Icelandic Sheepdogs need regular exercise. A daily walk or run outside is enough on most days, but the occasional play session in an open yard if also beneficial. Because these dogs are people-oriented, they do well with walks on a leash around town.
Icelandic Sheepdogs are very strong and hardy dogs and are not known to suffer from very many serious health conditions. Congenital hip dysplasia, cataracts and some other eye problems, and a knee problem called patellar luxation are all known to affect the breed. Other conditions tend to be related to overuse injuries or time spent outdoors.
Because this breed is native to a cold climate, it's important to limit its time outdoors during very hot and humid weather. An air-conditioned home is the best place for these dogs to live if their comfort is a concern. This should not be a problem, however, as these dogs strongly prefer to live indoors with their human family members.
With routine veterinary care, timely canine vaccinations, proper nutrition, and regular access to exercise, Icelandic Sheepdogs can live a full and active life of up to 13 years.

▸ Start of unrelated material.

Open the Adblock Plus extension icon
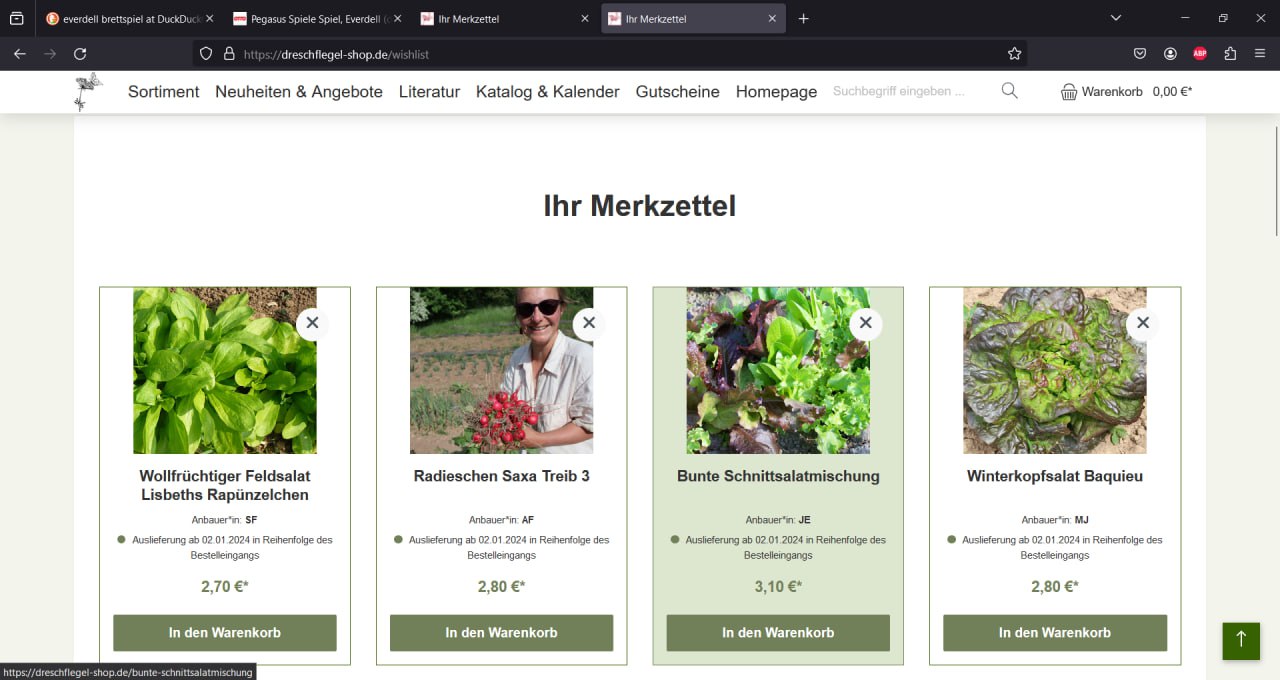The width and height of the screenshot is (1280, 680). click(1200, 54)
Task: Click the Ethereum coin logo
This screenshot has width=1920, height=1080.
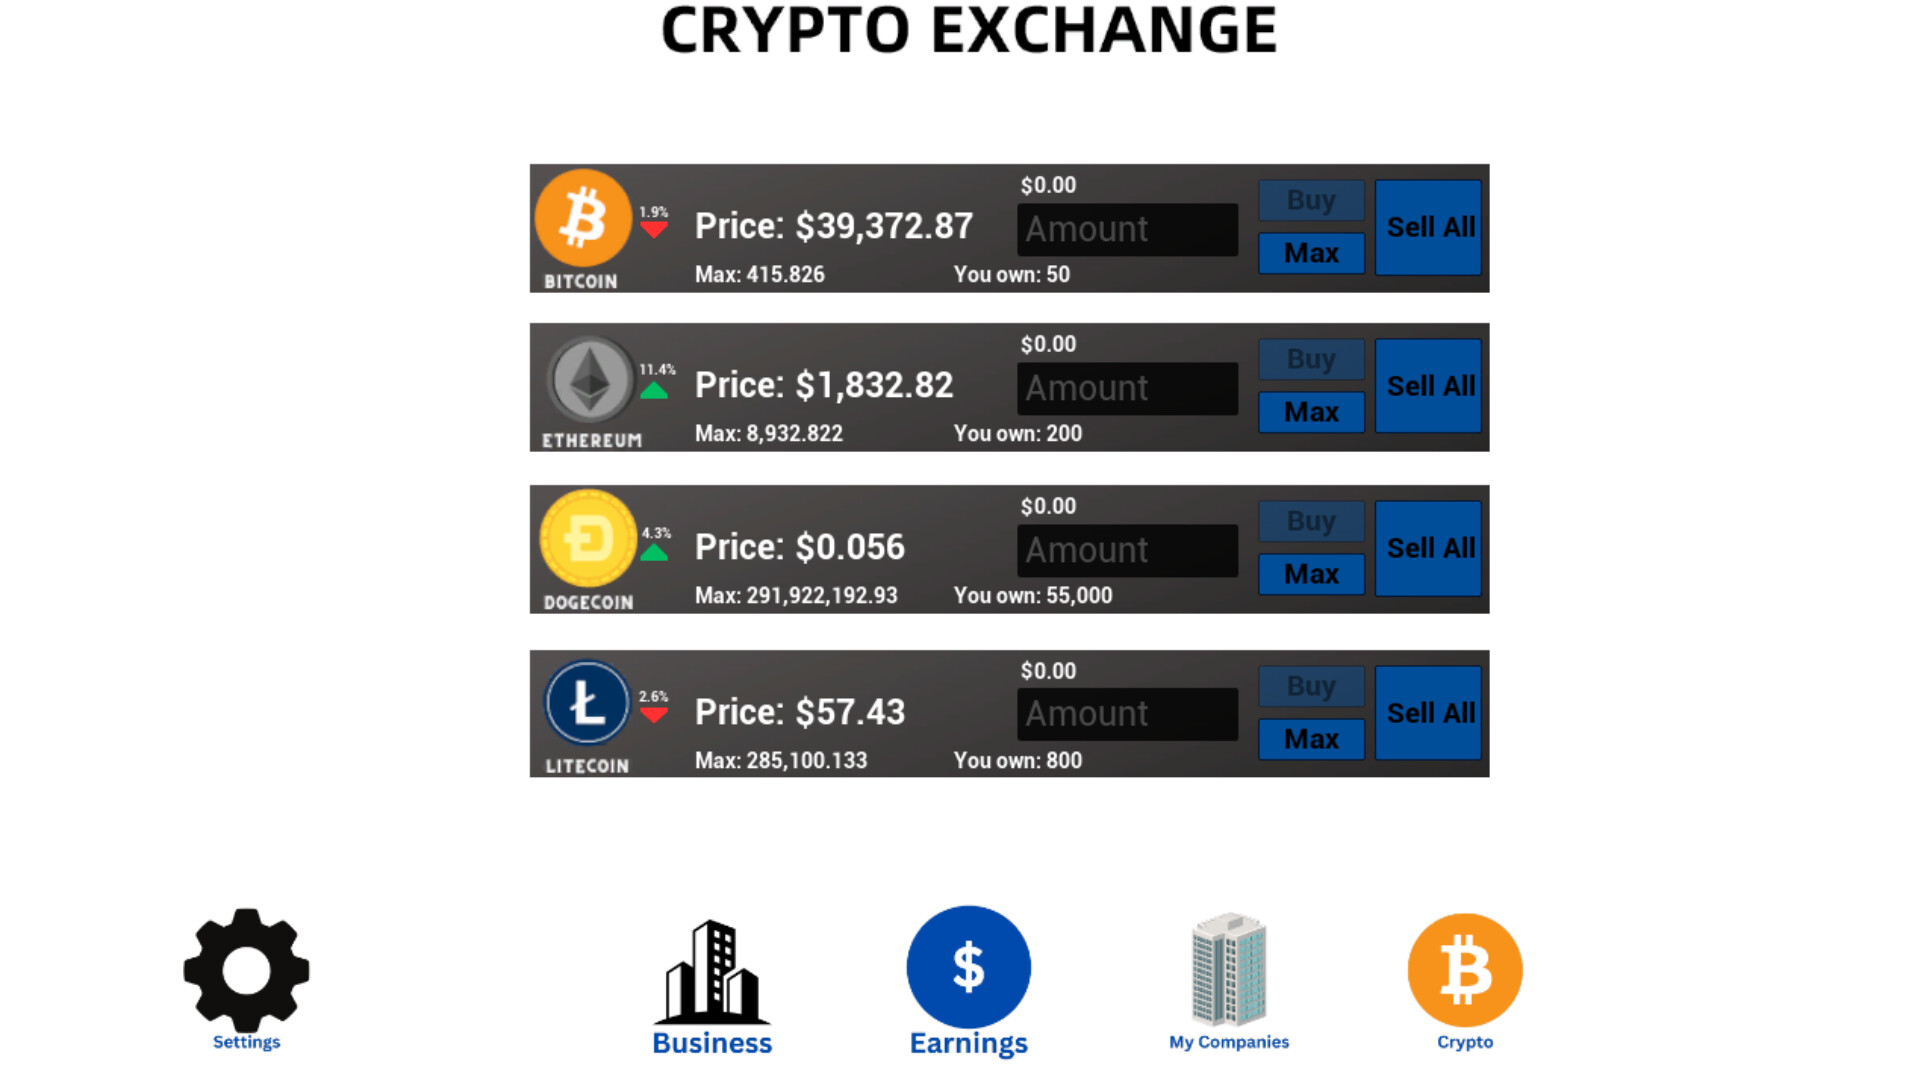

Intelligent and eager to please, Icelandic Sheepdogs are highly trainable. Like most dogs, they respond best to positive reinforcement, such as praise, play, and food rewards. Consistency is key, but repetition should be avoided. These are intelligent dogs and may lose interest in training sessions that are too dull or long.
Icelandic Sheepdogs that receive early socialization are less likely to be timid than those without socialization. Socializing dogs early also improves their tolerance of people and other animals and makes them more generally friendly and outgoing. Frequent trips around town on a leash, visits to the dog part, and plenty of exposure to unusual sights, sounds, smells, and people will benefit Icelandic Sheepdogs immensely.

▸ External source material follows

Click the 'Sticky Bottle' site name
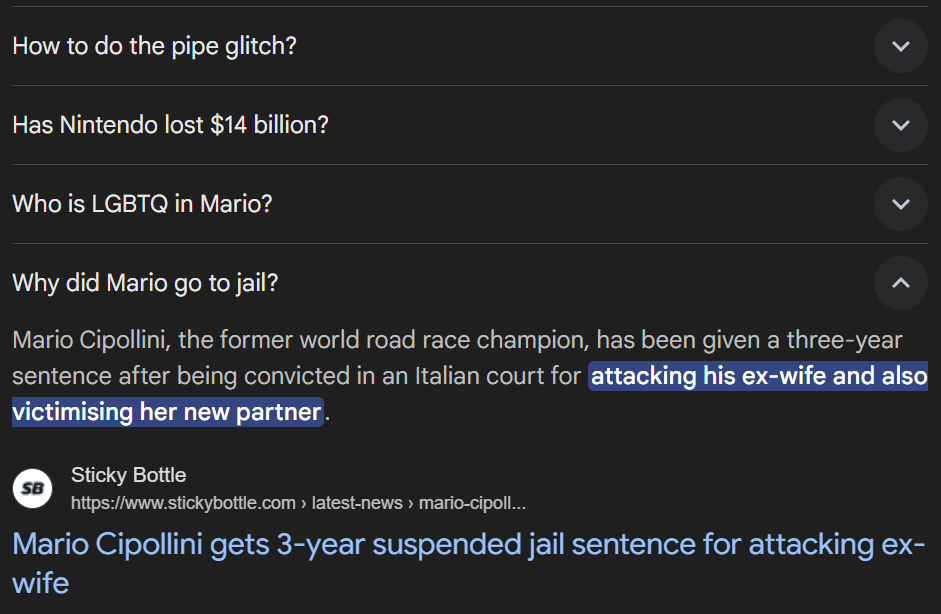 point(128,475)
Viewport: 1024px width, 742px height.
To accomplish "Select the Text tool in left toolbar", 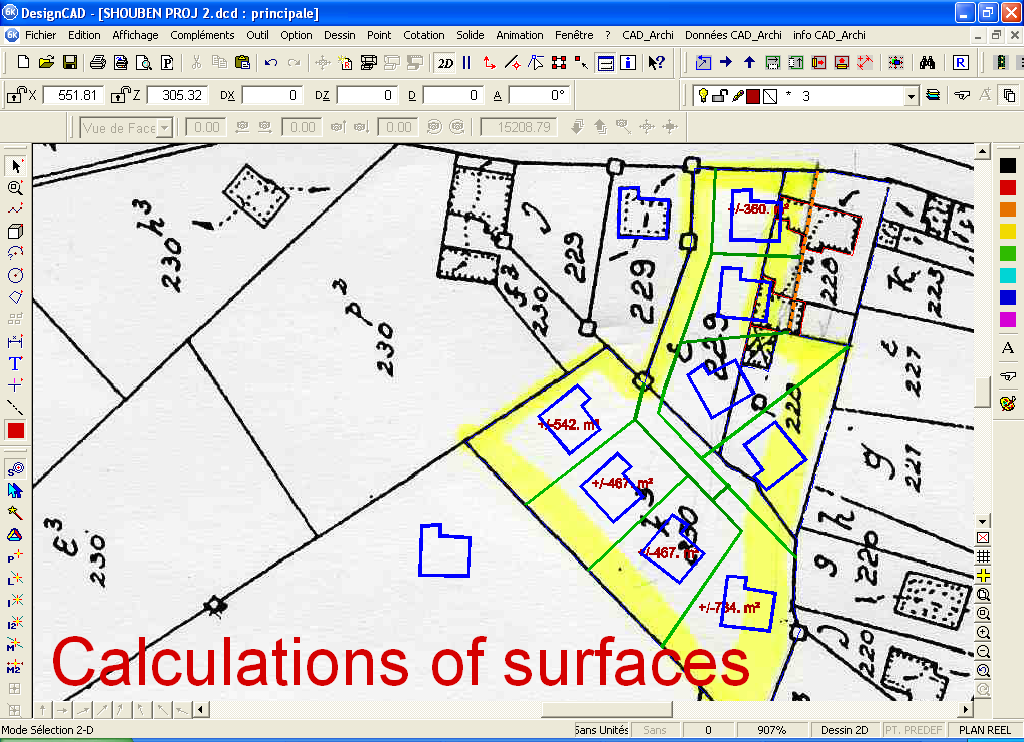I will point(15,363).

Fortunately, this breed is not known for any major behavioral problems. Barking can sometimes be a problem, and the breed has been known to escape from yards on occasion. Training and consistent reinforcement of rules should prevent most of these problems.
Icelandic Sheepdogs don't need much daily brushing or grooming, but the breed sheds its undercoat twice yearly and requires more aggressive brushing during these times. Mats and tangles are not generally a huge concern, but more frequent combing and brushing or use of a detangling conditioner can help.

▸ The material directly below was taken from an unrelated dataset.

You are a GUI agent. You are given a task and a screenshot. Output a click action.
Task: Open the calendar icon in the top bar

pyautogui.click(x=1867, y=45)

Bathing with a pH-balanced canine shampoo can remove dirt and sticky substances from the coat, soften the hair, and make the coat more manageable. Veterinarian-approved shampoos for dogs are designed not to cause skin irritation or dryness, and most can be used at least weekly.
The Icelandic Sheepdog needs nail trimming performed every few weeks and regular tooth brushing can freshen the breath while protecting against dental cavities and periodontal disease. Regular ear cleanings are also important to remove excess wax accumulation, and any signs of ear infection, such as discharge or odor, should be reported to a veterinarian as soon as possible.
The Icelandic Sheepdog is one of the world's oldest dogs and is the only breed native to Iceland. The breed is believed to have descended from dogs found in Sweden and Denmark as far back as 8,000 B.C.E. The breed likely came to Iceland with the Vikings somewhere around AD 874-930 and was instantly put to use working cattle, sheep, and horses.
The breed adapted quickly to Iceland's terrain and became an indispensable part of rounding up livestock on farms. Over time, Iceland's harsh climate and terrain helped form a dog that is very durable and tough. The breed is now quite genetically healthy and strong.
Today, the breed's numbers are still quite small, but the Icelandic Sheepdog has become increasingly popular over the last few decades. The breed is no longer at risk of extinction. In America, the Icelandic Sheepdog is primarily kept as a family companion and is beloved for its gentle personality and soft coat.
The American Kennel Club officially recognized the Icelandic Sheepdog in 2010.